Given his gifts for skillful writing and steel delivery, Stahl continues to make complex subjects seem compelling. Lately, his articles have dealt with technical topics, such as the search for the origin of the coronavirus. She has moved away from her once-vivid profiles of Hollywood personalities because, as she perceives, stars and their managers have become “control freaks who want to carve out too many no-go areas where questions and cameras are off-limits.”

In its early days at 60 minutes, the tone of the show was set by Hewitt, the boisterous personality who created the show and took it to the top of the charts. Hewitt’s mandate was that each story was built around a single personality, thus leading the narrative reader to journalistic forays. A “lighter” piece has always been programmed as the third act – the profile of a celebrity or a sports hero or, better yet, a child prodigy.

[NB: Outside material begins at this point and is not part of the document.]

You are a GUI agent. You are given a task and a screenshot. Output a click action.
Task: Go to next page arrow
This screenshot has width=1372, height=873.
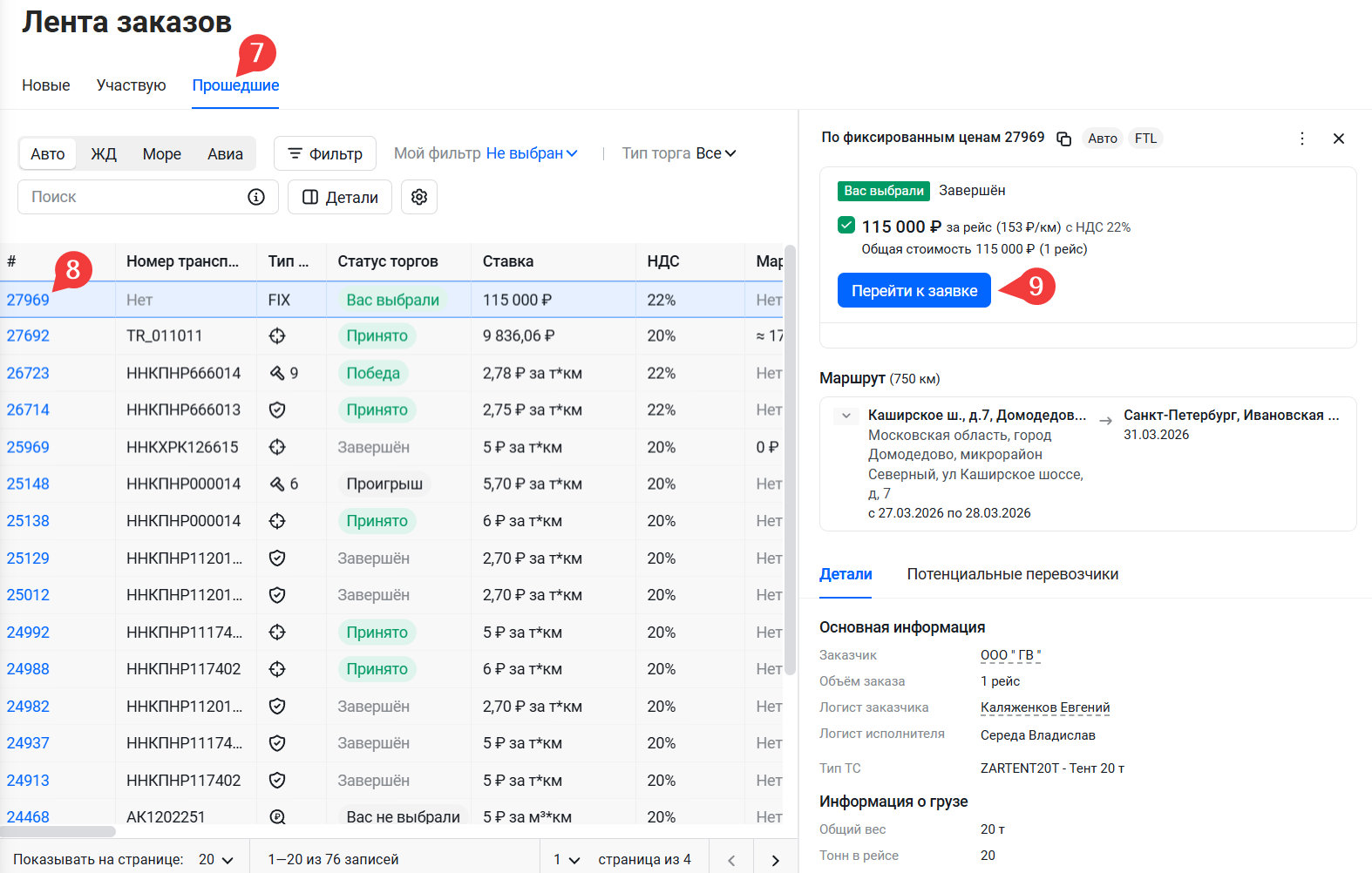775,860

Current boss Bill Owens, a dedicated journalist, has deviated from that formula, focusing on breaking news while sacrificing, for some viewers, some of the show’s entertainment value. His correspondents, too, are much gentler, devoid of the semi-murderous rigor of a Mike Wallace. Wallace’s advice to new correspondents like Stahl was to make interviewees feel like they were in a cozy neighborhood bar. There was little comfort in the hidden cameras.

Some of the misadventures of that time have been recounted in a new book, Ticking clock, by Ira Rosen, a long term 60 minutes producer. For Rosen, “Wallace and Hewitt were geniuses, but that didn’t excuse their Neanderthal behavior towards women, too many of them left in tatters.”

Stahl did not sign up for the victims class. “We had our quarrels,” Stahl recalls. There have been arguments over who gets the hot stories, and sometimes disagreements over the edits. “Let’s describe the relationship between the pen pals as sibling rivalries,” she says now.

If Stahl started today, she clearly wouldn’t be intimidated by the boys’ club or its satellites. In other words, if it still existed here or there.